Homebase, B&Q and Wickes are all suffering falling sales, but perhaps a little more project-based merchandising might help.

Homebase, B&Q and Wickes are all suffering falling sales, but perhaps a little more project-based merchandising might help.

Kingfisher updates on trading for the past three months this week with most onlookers expecting another small decline in sales following the 5.2% like-for-like decline in sales that the company suffered in 2012. If this does indeed prove to be the case, a lot of the blame will no doubt be placed at the door of the weather. In case you’ve missed it, it’s been wet and it’s also been cold.

And received DIY wisdom has it that whenever we have a long Bank Holiday weekend, like the one we’ve just come through, many of us like to head for the nearest DIY store to pick up on that project we’d started, ahem, some time ago. Unless it’s chilly or wet, or both, at which point we flee the country or hole up in front of the telly.

There might however be another couple of reasons. The market for DIY sales is dependent, to a degree, on people moving house and undertaking ill-advised tasks and equally, on the ability of DIY retailer to inspire us. The latter is important as DIY is one of the more obvious arenas in which cross-category merchandising really ought to work.

‘Buying a spade Sir?
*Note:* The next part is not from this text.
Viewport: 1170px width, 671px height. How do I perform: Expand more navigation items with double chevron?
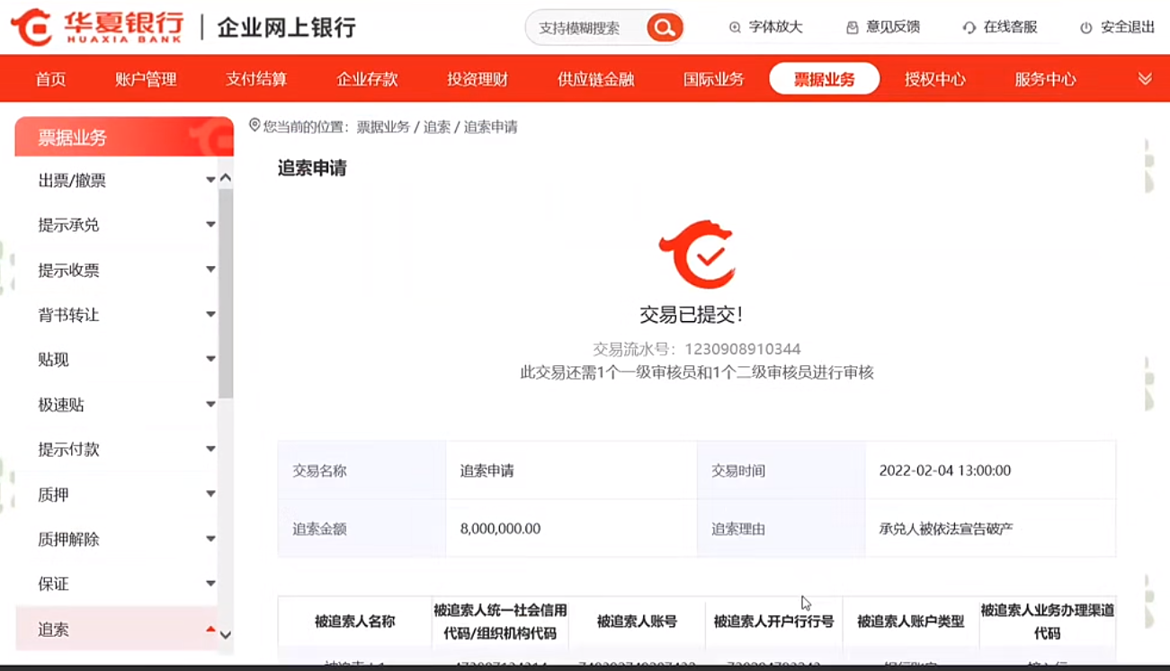point(1145,79)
Well perhaps we can interest you in a shed so that you can look after some of those young plants before you bed them in’, or something like that. There are in fact numerous examples in the average DIY shed, think B&Q, Homebase, Wickes and suchlike, where if a shopper heads out to buy one item, the possibility exists that an incremental sale may be made with some deft cross-merchandising.

Yet the fact is that most DIY stores are locked into category layouts with spades in one area, sheds in another and plants in yet another still. If you’ve lucky, they may actually be contained within a catch-all space known as “Gardens”, but the chances are just as good that this may not be the case.
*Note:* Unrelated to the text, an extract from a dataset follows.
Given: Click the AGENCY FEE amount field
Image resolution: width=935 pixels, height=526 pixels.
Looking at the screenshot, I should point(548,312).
It does seem odd that at a time when this sector is under fire that, with the exception of Kingfisher Wunderkind Screwfix, more is not done in some of these very large stores to merchandise on a DIY project basis. This is the basis of lifestyle merchandising in a fashion store and it works.

There are, of course, plenty of leaflets in these stores telling you how to plumb in a basin, lay a floor, or plaster a wall, but when it comes to looking at the broader project picture, inspiration remains a little thin on the ground.